徐绍轻轻点头:“也是,那就按你们说的做吧!”
他说完,见黑豆准备给青梅换衣服,就走了出去,回了自己的房间,诺敏则一路跟过来,并没有带着其他侍女,自己跟到了徐绍的房间。
徐绍对诺敏的印象挺好,身边的侍女经常说诺敏人好脾气好,平日里抬头不见低头见,这位晋王妃最信任的侍女确实是一个挺讲道理的人,所以徐绍对诺敏的印象还算不错,他见诺敏进来,也没遮遮掩掩,直接就问:“母妃还好么?是不是被我气坏了?”
诺敏苦笑道:“气是肯定的,只是主要还是气二郎,王妃心里头对世子很是过意不去,让我过来给帮帮忙。世子,二郎年纪小不懂事儿,你……别太怪他,他怕是连什么是死都搞不懂呢!”

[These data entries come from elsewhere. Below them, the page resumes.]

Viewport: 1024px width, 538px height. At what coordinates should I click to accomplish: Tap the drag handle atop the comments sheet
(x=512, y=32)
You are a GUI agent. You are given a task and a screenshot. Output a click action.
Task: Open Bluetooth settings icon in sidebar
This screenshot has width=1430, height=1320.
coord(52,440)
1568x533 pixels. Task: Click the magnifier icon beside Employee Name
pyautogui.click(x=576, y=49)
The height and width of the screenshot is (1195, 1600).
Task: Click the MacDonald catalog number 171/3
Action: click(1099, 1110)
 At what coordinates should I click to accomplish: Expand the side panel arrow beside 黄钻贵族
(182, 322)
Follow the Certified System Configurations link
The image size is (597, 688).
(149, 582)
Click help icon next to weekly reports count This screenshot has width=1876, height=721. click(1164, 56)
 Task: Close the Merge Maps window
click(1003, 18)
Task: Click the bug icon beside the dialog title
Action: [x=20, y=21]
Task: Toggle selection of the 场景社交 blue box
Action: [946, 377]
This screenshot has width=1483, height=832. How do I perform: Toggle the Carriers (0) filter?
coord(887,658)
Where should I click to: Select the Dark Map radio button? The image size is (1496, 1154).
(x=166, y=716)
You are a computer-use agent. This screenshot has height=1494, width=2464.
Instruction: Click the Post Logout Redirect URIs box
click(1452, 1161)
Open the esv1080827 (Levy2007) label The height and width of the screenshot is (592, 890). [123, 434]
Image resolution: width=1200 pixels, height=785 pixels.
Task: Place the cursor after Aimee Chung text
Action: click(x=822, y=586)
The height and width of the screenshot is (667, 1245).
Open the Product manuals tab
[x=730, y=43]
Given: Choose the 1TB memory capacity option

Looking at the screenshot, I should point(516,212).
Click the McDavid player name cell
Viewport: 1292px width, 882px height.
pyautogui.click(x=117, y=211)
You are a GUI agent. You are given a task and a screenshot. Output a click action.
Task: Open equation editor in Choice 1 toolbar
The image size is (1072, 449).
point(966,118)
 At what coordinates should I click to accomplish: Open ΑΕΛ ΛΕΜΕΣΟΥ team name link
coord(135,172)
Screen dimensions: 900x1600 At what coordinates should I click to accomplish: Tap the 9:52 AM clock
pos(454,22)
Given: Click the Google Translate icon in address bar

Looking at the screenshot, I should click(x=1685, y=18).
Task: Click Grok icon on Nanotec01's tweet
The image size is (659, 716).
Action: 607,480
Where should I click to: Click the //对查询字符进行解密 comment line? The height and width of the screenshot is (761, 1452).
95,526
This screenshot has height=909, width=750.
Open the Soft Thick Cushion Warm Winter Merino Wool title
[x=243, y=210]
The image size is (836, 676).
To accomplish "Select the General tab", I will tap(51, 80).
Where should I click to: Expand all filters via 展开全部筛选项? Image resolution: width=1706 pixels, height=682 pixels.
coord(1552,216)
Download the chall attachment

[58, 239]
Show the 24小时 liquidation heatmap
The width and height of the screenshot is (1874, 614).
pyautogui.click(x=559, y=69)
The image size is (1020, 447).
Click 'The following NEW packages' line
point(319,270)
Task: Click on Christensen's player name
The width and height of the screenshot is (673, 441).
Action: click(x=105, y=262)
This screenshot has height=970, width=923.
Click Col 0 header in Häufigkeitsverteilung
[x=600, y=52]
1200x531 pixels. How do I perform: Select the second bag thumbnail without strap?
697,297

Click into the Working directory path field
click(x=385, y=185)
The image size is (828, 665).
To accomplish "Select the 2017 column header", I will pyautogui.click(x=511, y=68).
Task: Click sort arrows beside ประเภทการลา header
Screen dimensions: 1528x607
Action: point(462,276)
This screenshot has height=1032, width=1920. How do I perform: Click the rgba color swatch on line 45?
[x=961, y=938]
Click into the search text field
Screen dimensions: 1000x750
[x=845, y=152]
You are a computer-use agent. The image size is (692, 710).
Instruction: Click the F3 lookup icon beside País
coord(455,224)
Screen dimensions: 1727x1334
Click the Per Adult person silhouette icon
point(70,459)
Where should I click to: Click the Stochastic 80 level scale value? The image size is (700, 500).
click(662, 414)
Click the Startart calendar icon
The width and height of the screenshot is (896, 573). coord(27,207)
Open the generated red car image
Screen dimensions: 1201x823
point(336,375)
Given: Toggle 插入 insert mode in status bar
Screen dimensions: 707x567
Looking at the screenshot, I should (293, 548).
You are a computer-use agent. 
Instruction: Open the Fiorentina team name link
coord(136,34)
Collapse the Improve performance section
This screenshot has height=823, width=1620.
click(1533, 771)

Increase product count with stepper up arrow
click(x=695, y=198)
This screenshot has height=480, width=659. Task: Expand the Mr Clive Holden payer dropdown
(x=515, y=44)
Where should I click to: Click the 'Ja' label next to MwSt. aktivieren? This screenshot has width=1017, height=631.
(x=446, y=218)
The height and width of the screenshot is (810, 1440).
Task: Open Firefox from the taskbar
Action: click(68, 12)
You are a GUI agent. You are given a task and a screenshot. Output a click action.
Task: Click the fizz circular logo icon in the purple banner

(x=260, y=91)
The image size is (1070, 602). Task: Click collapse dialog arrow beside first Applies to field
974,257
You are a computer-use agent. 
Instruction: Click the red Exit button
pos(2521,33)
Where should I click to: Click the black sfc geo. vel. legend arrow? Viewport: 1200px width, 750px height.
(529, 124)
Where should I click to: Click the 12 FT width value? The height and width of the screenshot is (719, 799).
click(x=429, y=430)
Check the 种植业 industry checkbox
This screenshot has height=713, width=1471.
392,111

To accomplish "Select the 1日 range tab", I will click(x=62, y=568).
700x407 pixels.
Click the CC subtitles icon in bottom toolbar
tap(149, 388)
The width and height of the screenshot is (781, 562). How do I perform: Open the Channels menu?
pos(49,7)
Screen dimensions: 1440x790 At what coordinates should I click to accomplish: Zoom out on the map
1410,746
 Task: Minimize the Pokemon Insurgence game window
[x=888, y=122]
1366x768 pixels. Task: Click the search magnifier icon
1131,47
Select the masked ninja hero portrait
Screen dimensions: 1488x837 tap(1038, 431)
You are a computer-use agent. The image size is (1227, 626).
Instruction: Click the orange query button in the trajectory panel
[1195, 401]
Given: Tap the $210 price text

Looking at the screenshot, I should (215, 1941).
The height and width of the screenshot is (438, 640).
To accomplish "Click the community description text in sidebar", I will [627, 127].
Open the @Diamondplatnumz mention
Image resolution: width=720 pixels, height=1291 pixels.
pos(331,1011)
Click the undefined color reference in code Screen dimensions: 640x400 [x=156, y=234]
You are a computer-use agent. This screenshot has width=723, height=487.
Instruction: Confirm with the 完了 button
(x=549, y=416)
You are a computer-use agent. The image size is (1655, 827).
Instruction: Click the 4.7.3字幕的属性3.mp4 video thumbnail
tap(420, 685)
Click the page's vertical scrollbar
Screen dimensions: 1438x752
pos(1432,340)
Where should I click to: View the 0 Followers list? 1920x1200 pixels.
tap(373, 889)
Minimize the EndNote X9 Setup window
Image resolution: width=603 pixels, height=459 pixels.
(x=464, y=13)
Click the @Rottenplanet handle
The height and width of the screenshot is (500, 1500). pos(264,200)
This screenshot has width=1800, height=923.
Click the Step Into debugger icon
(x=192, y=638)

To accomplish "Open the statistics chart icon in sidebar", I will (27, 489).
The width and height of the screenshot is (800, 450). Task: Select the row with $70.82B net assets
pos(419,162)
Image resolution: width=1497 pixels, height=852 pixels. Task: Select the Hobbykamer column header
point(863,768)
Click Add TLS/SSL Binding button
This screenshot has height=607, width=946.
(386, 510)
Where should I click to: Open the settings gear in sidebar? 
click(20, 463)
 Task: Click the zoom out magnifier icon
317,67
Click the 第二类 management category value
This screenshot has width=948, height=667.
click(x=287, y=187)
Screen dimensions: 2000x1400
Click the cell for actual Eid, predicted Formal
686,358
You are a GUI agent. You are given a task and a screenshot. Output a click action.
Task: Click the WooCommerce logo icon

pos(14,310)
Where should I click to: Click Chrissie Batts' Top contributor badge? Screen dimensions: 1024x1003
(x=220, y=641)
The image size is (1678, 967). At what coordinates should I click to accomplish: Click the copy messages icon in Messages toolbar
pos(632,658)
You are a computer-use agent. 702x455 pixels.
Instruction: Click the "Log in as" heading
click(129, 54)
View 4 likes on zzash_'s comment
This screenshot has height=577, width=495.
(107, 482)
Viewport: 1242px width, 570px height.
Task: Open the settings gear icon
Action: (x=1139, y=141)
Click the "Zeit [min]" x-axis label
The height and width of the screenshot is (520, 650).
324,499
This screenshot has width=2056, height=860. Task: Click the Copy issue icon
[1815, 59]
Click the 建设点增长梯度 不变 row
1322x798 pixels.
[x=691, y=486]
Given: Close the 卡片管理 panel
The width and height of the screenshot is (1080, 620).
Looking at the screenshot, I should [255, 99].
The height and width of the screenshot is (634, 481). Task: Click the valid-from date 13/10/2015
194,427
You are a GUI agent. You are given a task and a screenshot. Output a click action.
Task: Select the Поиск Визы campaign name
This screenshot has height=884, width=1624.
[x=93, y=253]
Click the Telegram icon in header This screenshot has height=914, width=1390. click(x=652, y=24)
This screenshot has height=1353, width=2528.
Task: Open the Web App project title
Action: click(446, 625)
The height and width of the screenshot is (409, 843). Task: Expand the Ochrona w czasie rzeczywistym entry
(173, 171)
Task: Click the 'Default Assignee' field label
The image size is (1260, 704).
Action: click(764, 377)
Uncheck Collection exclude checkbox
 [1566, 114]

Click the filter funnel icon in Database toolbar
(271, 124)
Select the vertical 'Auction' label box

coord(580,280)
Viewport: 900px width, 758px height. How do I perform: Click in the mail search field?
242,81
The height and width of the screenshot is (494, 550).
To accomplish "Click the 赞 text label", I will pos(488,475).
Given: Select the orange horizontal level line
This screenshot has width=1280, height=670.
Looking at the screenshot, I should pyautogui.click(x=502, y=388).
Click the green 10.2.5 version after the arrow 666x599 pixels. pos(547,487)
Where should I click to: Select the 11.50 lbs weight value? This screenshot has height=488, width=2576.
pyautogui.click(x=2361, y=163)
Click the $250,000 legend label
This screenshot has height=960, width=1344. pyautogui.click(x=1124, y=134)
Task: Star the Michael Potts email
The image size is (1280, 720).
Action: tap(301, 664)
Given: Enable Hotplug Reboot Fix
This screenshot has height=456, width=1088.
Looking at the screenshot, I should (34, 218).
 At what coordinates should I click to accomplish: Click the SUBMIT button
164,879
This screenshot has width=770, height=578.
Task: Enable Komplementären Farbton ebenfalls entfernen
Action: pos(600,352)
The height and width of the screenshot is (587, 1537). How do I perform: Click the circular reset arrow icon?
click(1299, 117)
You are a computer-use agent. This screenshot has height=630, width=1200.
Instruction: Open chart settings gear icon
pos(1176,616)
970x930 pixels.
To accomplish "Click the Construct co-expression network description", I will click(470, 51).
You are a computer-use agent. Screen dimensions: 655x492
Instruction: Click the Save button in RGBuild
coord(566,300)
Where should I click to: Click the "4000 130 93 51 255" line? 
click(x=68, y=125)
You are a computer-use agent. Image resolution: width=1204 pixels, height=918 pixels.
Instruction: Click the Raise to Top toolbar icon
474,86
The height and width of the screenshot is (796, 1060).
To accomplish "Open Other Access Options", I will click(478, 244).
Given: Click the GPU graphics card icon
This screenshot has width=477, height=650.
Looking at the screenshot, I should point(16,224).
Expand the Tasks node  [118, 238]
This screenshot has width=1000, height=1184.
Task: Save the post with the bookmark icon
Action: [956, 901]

徐绍很想说就是因为什么都不懂才可怕啊,而且徐纹真的不是不懂,他是完全不在意啊!可是当着诺敏的面,这样的话他没法说出口,只能轻轻地答应了一声:“我明白的,我今天对母妃很没礼貌,诺敏姑姑回头帮我……道个歉。”
诺敏见他态度缓和,也松了一口气,虽然知道他心里头不可能没疙瘩。可这种事情,既然已经发生了,哪里是说不在乎就真的不在乎了?两方心里头肯定都有疙瘩,这是没办法的事儿,只能慢慢来了……
想到这里,诺敏心里也是闹心:大半年的努力,全被这哥俩一顿组合拳给弄回原点了,还倒退了几步!阿纹是不省心,死去的那位也真够呛,添的什么乱啊!
其实到了这个地步,无论是晋王妃,还是徐绍,心里头都隐隐地明白,他们的关系很难恢复到过去了。
而徐绍心里的感觉则更进一步:这件事儿对他跟徐纹的关系绝对是是毁灭性的打击:徐绍这边出了一条人命,而从小养尊处优的徐纹挨了一顿暴打。前者出身在平等社会所以极其珍惜人的生命,他对青梅的枉死是绝对无法是释怀的;而后者属于阶级社会的统治阶级,最不在乎的是别人的命最在乎的是自己的面子……这样的两个人,本就不是一国的,再出了这样的事儿,两个人还能够兄友弟恭地过下去的几率不比冬天打雷的几率高!